DÉTERMINATION DES NORMES DU DROIT INTERNATIONAL RELATIVES À LA MENACE OU À L'EMPLOI D'ARMES NUCLÉAIRES

A partir du moment où la Cour a justifié le fondement de sa compétence à connaître de la question posée par l'Assemblée générale des Nations Unies à propos de la licéité ou de l'illicéité de la menace ou de l'emploi d'armes nucléaires, elle a décidé de traiter du fond même du problème.

Mais avant d'y parvenir, l'organe judiciaire principal des Nations Unies s'est employé à la recherche et la détermination des règles du droit international applicables en l'espèce.

Les développements consacrés à cette première partie portent, selon la structure de l'avis sous examen, sur l'analyse des normes générales (chapitre I) et les dispositions spécifiques (chapitre II) du droit international applicables.

Extrait de données
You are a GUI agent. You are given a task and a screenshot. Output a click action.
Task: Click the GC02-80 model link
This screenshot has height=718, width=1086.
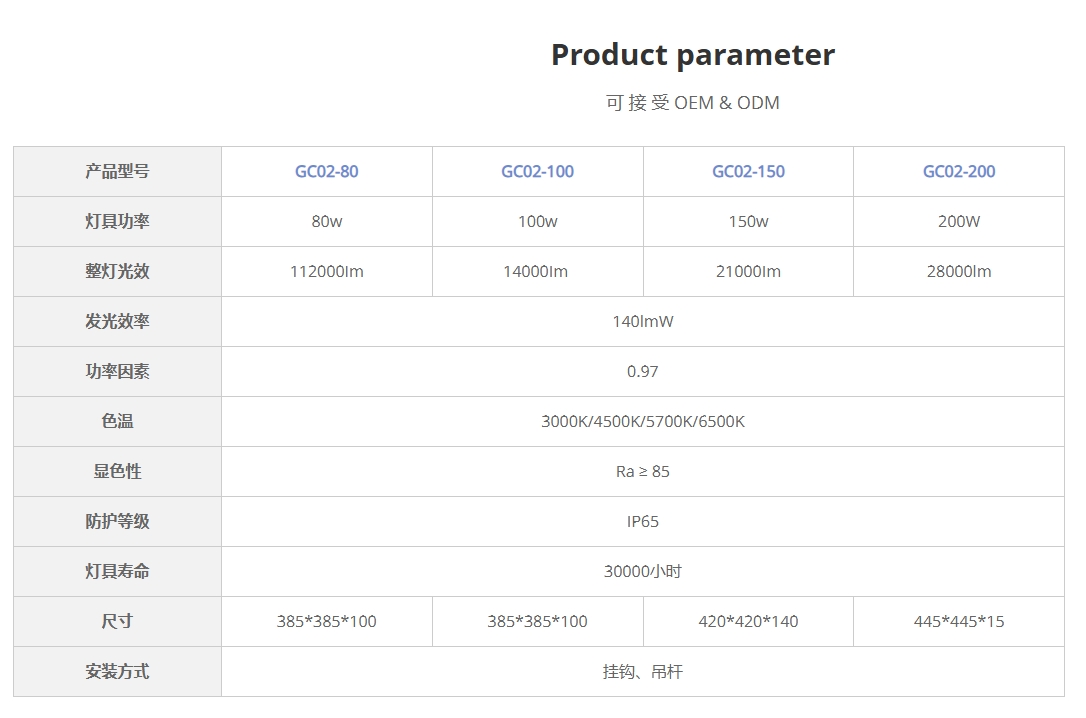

Travail demandé
(1) Recopiez fidèlement le passage du texte d'étude qui va de « DÉTERMINATION DES NORMES » jusqu'à « droit international applicables. » inclus.
(2) D'après le texte d'étude, quelle instance a posé à la Cour la question sur la licéité de la menace ou de l'emploi d'armes nucléaires ?
(3) Relevez les trois démarches que le texte d'étude attribue à la Cour.

Éléments de corrigé
(1)
DÉTERMINATION DES NORMES DU DROIT INTERNATIONAL RELATIVES À LA MENACE OU À L'EMPLOI D'ARMES NUCLÉAIRES

A partir du moment où la Cour a justifié le fondement de sa compétence à connaître de la question posée par l'Assemblée générale des Nations Unies à propos de la licéité ou de l'illicéité de la menace ou de l'emploi d'armes nucléaires, elle a décidé de traiter du fond même du problème.

Mais avant d'y parvenir, l'organe judiciaire principal des Nations Unies s'est employé à la recherche et la détermination des règles du droit international applicables en l'espèce.

Les développements consacrés à cette première partie portent, selon la structure de l'avis sous examen, sur l'analyse des normes générales (chapitre I) et les dispositions spécifiques (chapitre II) du droit international applicables.

(2) L'Assemblée générale des Nations Unies.

(3)
- Justifier le fondement de sa compétence à connaître de la question posée par l'Assemblée générale.
- Rechercher et déterminer les règles du droit international applicables en l'espèce.
- Traiter du fond même du problème.